Building a reliable model is a rigorous process. While tools are getting better, the expertise required to select, train, and maintain a model is significant. This is where a partner like Stellans ensures you don’t just get a model, but a business solution.
Step 1: Define the Objective
Success comes from starting with a sharp, specific question rather than just data.
- Bad Question: “What does our data say?”
- Good Question: “Which leads are most likely to convert to paid customers within 30 days?”
Step 2: Data Collection & Cleaning
Clean fuel ensures the engine runs smoothly. If the fuel is dirty, the engine will break. This step involves gathering data from disparate sources (CRMs, ERPs, and marketing platforms) and cleaning it. This includes fixing errors, handling missing values, and standardizing formats.
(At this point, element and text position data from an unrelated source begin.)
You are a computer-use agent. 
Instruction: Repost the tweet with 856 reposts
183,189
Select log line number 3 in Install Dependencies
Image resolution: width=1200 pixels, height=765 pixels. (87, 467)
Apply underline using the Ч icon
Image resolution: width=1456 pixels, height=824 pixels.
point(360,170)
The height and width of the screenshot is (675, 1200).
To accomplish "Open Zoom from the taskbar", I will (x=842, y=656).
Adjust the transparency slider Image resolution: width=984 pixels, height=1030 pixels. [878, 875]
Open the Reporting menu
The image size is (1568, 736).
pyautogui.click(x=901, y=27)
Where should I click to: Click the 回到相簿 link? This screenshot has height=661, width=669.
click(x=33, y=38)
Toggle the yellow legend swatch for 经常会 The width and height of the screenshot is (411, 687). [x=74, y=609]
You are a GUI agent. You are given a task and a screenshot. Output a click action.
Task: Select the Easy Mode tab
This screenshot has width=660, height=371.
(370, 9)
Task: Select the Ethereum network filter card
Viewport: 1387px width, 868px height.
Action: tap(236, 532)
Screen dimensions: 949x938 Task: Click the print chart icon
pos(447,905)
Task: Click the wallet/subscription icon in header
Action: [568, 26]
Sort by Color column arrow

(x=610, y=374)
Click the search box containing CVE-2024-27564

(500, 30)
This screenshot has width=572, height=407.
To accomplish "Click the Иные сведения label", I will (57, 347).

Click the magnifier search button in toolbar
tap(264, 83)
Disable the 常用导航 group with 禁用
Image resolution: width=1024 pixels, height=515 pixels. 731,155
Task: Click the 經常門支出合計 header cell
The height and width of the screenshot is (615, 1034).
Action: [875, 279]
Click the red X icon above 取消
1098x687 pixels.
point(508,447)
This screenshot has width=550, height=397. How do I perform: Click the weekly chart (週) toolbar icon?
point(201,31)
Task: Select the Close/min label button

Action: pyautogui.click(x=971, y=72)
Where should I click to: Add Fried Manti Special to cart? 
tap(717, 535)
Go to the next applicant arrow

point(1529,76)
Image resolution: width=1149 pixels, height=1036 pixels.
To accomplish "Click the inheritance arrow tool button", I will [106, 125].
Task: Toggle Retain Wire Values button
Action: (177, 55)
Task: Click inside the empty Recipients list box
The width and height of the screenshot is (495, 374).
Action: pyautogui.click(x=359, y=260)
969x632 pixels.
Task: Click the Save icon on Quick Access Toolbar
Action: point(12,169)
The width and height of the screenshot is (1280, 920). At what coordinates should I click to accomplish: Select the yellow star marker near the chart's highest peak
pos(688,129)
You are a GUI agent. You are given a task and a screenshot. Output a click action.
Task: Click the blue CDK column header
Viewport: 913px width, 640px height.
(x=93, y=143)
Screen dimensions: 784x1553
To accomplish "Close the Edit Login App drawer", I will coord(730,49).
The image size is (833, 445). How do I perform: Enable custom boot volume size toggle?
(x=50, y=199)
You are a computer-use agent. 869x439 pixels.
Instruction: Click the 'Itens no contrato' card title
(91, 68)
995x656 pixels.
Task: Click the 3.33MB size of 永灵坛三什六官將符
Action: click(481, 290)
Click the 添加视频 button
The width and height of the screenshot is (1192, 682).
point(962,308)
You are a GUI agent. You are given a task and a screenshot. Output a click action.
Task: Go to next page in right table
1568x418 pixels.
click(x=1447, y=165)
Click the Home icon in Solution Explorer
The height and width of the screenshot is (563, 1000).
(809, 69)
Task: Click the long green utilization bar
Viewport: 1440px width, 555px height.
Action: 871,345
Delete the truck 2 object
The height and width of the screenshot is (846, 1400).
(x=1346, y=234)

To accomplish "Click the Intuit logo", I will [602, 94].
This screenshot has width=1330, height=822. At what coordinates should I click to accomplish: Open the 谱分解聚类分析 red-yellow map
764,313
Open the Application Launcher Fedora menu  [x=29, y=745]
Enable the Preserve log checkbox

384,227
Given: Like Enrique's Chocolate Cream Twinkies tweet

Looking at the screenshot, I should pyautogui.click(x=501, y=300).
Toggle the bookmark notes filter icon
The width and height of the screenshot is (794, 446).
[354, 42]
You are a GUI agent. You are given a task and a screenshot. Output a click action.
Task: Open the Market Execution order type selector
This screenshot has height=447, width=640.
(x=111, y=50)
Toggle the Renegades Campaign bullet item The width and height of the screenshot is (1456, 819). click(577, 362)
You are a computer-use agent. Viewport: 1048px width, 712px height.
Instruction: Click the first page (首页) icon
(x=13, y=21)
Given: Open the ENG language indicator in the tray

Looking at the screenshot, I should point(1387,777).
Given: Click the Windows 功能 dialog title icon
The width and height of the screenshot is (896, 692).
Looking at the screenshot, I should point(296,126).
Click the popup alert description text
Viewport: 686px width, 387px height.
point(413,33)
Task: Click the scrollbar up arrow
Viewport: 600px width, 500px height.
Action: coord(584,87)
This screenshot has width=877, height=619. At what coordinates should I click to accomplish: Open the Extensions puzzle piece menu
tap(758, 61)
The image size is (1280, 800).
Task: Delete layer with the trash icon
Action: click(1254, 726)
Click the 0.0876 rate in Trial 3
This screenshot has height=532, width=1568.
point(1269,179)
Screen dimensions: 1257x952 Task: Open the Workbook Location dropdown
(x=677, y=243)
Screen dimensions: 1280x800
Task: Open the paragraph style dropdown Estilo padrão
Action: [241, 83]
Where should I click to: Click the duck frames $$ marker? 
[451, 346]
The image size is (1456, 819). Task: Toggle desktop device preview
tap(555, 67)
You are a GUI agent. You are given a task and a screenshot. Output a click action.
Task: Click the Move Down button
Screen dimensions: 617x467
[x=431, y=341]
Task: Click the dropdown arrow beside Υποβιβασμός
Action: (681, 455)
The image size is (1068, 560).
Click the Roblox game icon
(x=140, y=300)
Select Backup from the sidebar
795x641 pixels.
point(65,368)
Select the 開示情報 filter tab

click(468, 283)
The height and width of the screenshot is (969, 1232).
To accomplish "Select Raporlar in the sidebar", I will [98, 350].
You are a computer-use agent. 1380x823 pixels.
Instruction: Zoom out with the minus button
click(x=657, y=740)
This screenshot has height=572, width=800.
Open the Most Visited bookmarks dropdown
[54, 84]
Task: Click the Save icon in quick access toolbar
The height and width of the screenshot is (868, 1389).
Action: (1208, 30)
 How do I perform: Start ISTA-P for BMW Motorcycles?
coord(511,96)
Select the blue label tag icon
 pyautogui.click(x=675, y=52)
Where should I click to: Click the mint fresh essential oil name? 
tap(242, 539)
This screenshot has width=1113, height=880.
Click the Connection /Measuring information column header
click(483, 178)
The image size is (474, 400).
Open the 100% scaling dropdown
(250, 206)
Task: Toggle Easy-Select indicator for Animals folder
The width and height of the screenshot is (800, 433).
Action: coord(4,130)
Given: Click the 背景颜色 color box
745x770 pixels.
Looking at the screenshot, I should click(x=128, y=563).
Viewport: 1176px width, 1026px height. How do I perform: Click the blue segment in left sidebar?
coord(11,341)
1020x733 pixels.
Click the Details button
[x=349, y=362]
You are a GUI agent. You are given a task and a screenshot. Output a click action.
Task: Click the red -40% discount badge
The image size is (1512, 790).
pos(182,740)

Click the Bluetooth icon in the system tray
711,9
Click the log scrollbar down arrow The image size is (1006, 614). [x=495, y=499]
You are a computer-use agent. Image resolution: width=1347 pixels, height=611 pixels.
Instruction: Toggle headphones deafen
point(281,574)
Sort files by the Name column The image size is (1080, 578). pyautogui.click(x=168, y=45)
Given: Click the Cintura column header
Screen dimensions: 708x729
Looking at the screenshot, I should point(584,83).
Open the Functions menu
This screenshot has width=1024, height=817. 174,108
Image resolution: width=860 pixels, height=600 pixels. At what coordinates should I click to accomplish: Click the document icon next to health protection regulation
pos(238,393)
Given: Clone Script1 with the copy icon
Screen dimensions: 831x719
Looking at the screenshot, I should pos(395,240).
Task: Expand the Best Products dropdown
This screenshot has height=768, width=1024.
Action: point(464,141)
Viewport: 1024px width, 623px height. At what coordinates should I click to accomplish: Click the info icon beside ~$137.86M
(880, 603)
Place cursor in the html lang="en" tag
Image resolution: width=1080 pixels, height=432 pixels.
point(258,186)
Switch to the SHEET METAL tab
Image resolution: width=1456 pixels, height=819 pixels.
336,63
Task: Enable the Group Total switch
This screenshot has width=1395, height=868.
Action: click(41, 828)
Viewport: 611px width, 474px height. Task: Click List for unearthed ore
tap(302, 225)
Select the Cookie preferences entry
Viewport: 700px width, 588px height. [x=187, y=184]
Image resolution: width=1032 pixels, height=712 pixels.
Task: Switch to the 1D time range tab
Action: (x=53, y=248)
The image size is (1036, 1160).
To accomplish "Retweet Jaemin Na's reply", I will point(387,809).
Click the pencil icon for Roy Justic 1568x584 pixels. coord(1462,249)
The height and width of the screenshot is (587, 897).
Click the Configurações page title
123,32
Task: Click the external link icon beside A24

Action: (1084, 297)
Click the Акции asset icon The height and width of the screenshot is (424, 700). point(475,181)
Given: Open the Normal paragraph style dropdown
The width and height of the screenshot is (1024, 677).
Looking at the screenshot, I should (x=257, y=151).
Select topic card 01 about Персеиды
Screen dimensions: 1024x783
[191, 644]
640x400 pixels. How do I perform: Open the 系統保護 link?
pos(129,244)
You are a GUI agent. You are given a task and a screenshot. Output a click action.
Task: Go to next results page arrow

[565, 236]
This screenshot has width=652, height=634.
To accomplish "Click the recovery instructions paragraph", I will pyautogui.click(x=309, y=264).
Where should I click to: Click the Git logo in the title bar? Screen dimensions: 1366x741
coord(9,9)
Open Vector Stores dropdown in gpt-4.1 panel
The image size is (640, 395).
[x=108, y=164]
We often see that Data Engineering and preparation take up 70% of a project’s timeline, but it is the non-negotiable foundation of success.
Step 3: Model Selection & Training
A data scientist must choose the right statistical technique for their specific problem, as there is no “one ring to rule them all” in algorithms:
- Regression for predicting numbers (e.g., revenue).
- Classification for predicting categories (e.g., churn vs. no churn).
- Clustering for grouping similar items (e.g., customer segments).
The model is then “trained” on historical data, learning the patterns that lead to specific outcomes.
Step 4: Deployment
Deploying the model into daily workflows ensures it delivers value, rather than sitting unused on a laptop. For a sales team, this might mean pushing a “Lead Score” directly into Salesforce so they know who to call first.
Step 5: Monitoring & Maintenance
Continuous monitoring ensures predictions remain accurate as models can degrade over time. This is known as Model Drift. Economic conditions change (like inflation in 2026), and consumer behaviors shift. A model trained on 2023 data may fail in 2026.